- [WHAT TO WORK ON]: Can you rewrite the entries starting at the line containing "Increase zoom with plus button" and ending with the last entry, replacing "image size" with "screenshot size" and leaving everything else unchanged? Omit the pictures from your version.

-------------------------

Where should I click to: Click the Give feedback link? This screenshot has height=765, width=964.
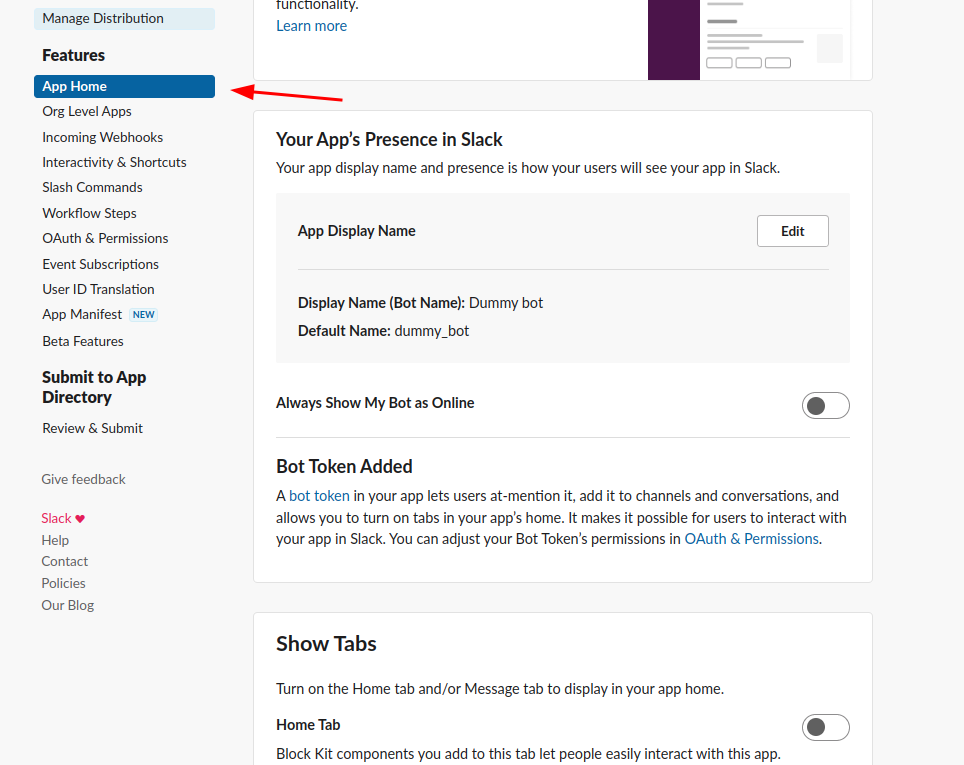coord(83,480)
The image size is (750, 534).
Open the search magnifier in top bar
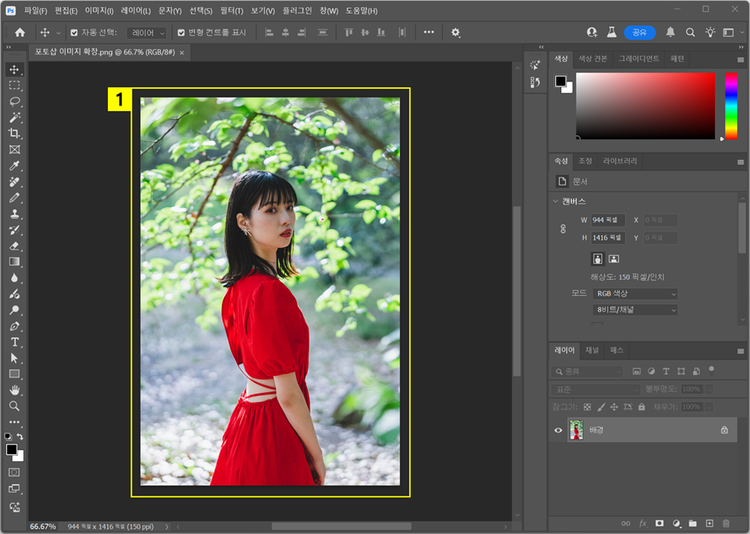690,32

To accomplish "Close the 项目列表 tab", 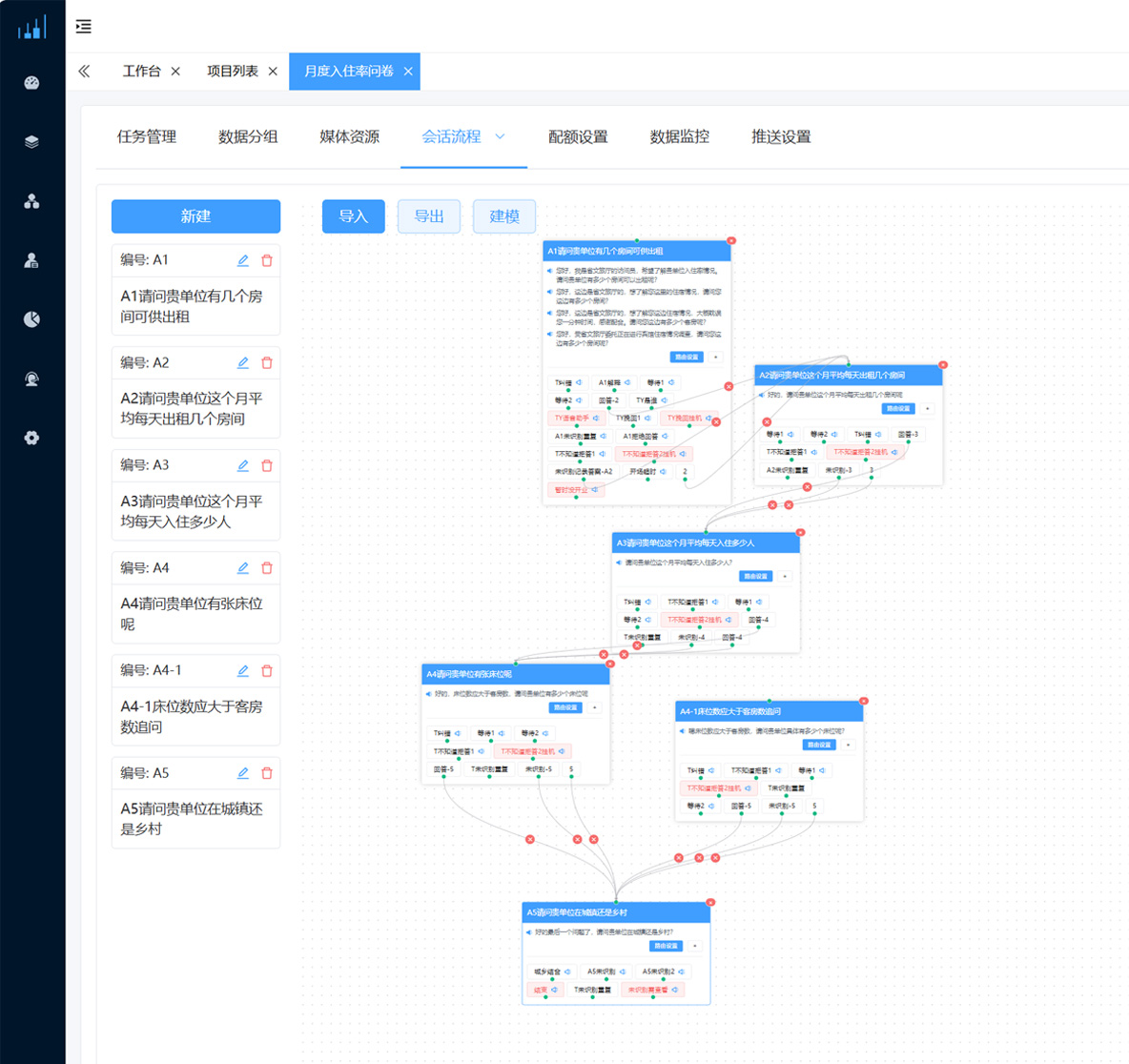I will [273, 72].
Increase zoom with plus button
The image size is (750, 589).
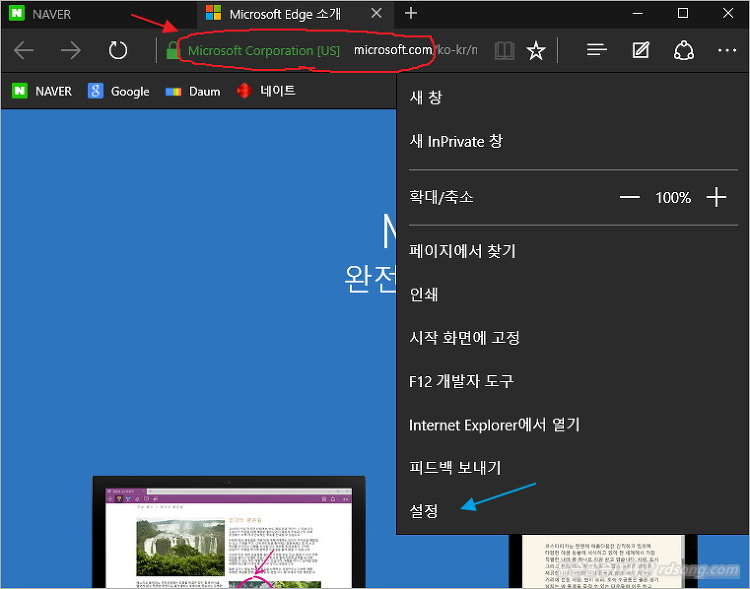coord(716,198)
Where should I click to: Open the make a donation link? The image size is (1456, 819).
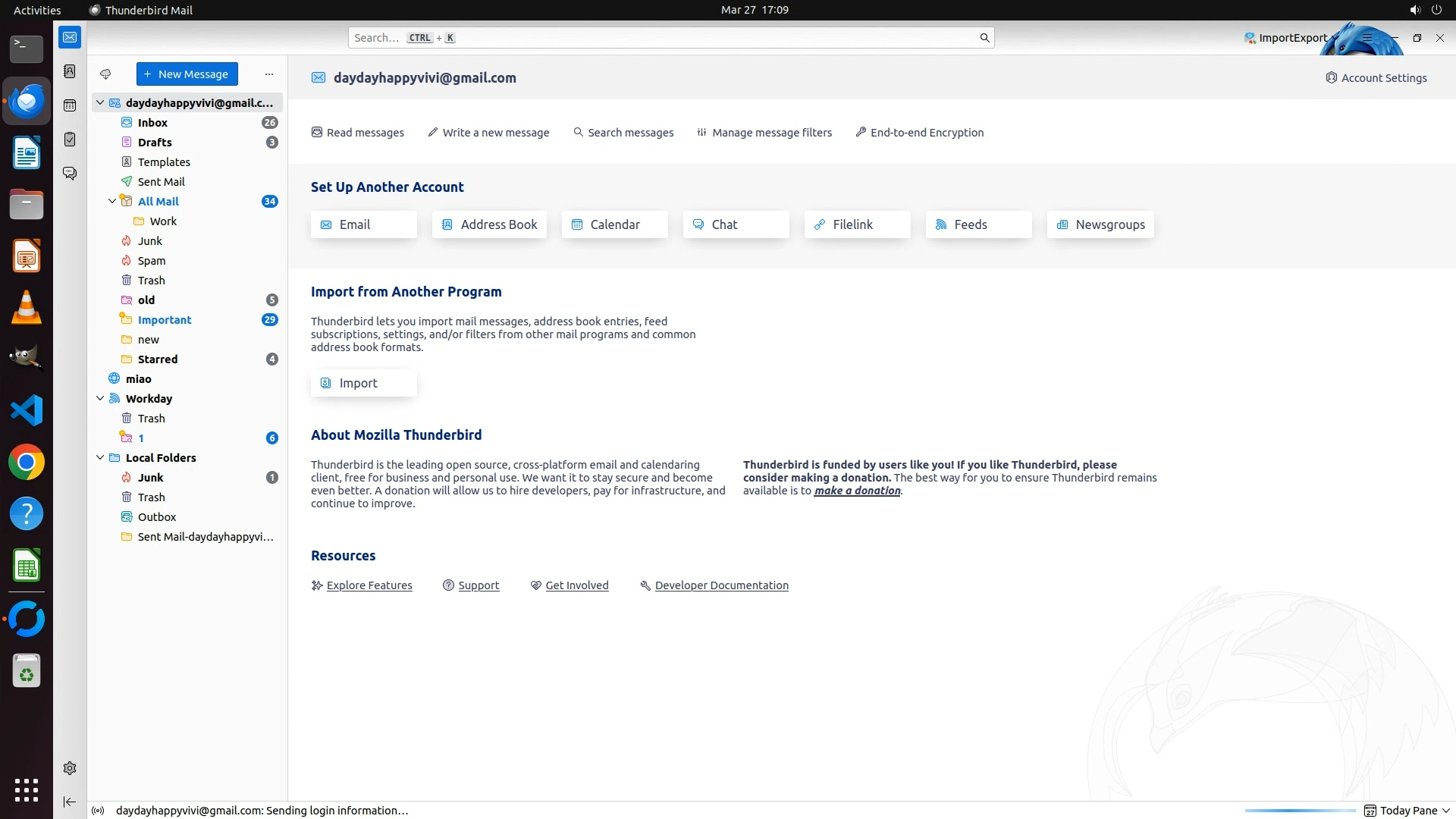click(x=857, y=491)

-------------------------

- [IN RESPONSE]:
Increase zoom with plus button
The screenshot size is (750, 589).
coord(716,198)
Where should I click to: Open the make a donation link? The screenshot size is (1456, 819).
click(x=857, y=491)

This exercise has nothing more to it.